Les audiences publiques du BAPE se sont déroulées à l'automne 2020.

Photo : Radio-Canada / Mélyssa Gagnon

Radio-Canada

La Ville de La Tuque avait négocié avec GNL Québec des redevances pouvant aller jusqu’à 10 M$ par année. Le maire est déçu de devoir dire adieu à ces revenus. Il souhaite maintenant que les députés de la région mettent la main sur des projets de développement économique pour compenser les pertes.

Le gouvernement du Québec a annoncé mercredi qu'il rejette le projet.

Ça n’aide en rien la vitalité de notre région, déplore le maire Pierre-David Tremblay. Le budget de sa ville totalise 30 M$ annuellement. Il prévoyait profiter de ces revenus pour développer des projets à caractère environnemental.
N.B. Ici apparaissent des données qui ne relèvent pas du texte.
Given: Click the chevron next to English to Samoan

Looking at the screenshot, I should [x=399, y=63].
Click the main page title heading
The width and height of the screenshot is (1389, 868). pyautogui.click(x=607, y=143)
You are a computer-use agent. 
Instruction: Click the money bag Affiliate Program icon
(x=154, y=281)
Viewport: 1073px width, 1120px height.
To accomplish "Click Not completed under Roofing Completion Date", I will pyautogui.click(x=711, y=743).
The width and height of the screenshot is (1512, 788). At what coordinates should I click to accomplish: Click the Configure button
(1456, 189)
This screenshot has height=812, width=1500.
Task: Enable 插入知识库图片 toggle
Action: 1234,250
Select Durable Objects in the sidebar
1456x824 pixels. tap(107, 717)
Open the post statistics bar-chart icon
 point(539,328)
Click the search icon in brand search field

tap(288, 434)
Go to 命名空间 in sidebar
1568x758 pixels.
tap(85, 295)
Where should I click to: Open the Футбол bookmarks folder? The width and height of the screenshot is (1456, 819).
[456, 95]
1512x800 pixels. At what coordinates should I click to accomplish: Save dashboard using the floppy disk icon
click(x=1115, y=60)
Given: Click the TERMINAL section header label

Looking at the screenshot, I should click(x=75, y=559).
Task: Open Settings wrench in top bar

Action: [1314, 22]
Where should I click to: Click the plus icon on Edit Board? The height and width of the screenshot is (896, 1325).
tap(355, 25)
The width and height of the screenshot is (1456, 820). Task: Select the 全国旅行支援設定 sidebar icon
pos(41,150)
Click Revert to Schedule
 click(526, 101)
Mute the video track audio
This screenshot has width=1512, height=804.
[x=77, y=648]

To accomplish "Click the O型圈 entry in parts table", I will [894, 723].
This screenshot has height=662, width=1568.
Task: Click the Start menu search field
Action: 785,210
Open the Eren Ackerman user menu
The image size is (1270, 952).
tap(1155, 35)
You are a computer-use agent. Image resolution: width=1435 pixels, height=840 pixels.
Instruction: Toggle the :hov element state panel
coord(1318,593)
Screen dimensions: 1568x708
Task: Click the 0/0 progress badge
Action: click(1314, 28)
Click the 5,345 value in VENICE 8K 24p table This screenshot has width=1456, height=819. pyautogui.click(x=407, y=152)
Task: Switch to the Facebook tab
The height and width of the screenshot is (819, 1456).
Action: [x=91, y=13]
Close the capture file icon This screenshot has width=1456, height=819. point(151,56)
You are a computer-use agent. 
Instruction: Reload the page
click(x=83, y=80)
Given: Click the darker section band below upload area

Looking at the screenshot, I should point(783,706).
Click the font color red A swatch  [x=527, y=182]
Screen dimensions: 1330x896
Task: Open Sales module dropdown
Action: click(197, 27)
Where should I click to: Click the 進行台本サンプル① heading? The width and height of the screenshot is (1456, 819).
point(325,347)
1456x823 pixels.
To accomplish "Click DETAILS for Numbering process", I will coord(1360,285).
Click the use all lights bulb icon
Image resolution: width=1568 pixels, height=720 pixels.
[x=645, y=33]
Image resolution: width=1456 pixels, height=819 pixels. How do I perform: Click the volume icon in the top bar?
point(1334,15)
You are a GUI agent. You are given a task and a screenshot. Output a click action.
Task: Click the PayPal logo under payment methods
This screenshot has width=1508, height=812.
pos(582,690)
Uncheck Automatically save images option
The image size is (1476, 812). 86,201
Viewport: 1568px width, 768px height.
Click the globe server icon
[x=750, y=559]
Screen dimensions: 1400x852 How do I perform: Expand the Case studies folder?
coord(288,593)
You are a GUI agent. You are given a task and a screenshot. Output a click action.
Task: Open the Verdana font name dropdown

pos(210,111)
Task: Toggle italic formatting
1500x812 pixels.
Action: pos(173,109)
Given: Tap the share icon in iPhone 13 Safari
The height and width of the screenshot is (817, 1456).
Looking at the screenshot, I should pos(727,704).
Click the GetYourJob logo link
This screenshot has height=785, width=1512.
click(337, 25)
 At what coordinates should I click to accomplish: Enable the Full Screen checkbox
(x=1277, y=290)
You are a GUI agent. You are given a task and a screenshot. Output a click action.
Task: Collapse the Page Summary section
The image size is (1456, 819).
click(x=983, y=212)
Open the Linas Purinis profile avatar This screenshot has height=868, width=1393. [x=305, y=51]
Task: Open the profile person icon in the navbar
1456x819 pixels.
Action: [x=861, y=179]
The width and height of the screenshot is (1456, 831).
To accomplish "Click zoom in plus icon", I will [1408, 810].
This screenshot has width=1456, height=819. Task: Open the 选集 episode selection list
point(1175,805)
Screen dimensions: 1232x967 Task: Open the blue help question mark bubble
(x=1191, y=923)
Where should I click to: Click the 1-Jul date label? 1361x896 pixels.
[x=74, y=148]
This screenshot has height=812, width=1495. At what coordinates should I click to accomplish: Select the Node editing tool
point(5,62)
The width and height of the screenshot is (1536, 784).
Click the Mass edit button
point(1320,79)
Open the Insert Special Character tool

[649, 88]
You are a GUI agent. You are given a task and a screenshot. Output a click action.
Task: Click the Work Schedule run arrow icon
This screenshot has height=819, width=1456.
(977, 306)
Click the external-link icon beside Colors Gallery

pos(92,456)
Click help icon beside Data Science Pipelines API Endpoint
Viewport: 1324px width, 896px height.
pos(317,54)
Il interpelle la députée de Laviolette-Saint-Maurice, Marie-Louise Tardif, et le ministre du Travail, Jean Boulet, pour que des entreprises en énergies renouvelables ou en lien avec les forêts viennent s’établir à La Tuque.

On a de la place pour ça. Je suis le troisième plus gros producteur d’électricité au Québec et je reçois des peanuts d’Hydro-Québec, souligne le maire. Il ajoute que plus que l’argent, ce sont les emplois et la rétention des jeunes en région qui sont en jeu.

Pierre-David Tremblay souligne que l’oléoduc de GNL Québec avait l’appui de ses citoyens, tout comme celui des résidents du Saguenay. Le maire soutient le projet depuis une dizaine d’années.

Pas de consensus chez les Atikamekws

Les discussions étaient toujours en cours avec les communautés Atikamekws. Le grand chef de la Nation Atikamekw explique que les consultations n’étaient pas encore terminées. Il y avait encore beaucoup de travail à faire à ce niveau-là avant de dire que les choses avançaient et que les Atikamekw acceptaient, affirme Constant Awashish.

Le grand chef affirme que des redevances étaient aussi en négociation, mais il n’en connaît pas le montant. On ne peut pas dire qu’on manque quelque chose pour le moment.

Constant Awashish estime que la décision du gouvernement du Québec suit la logique puisque les conditions émises par le Bureau des audiences publiques en environnement n’étaient pas rencontrées selon les différents mémoires déposés.

Le BAPE estimait que pour donner son aval à GNL Québec, la preuve d’acceptabilité sociale, d’une réduction des gaz à effets de serre et de contribution à la transition énergétique devaient être faite.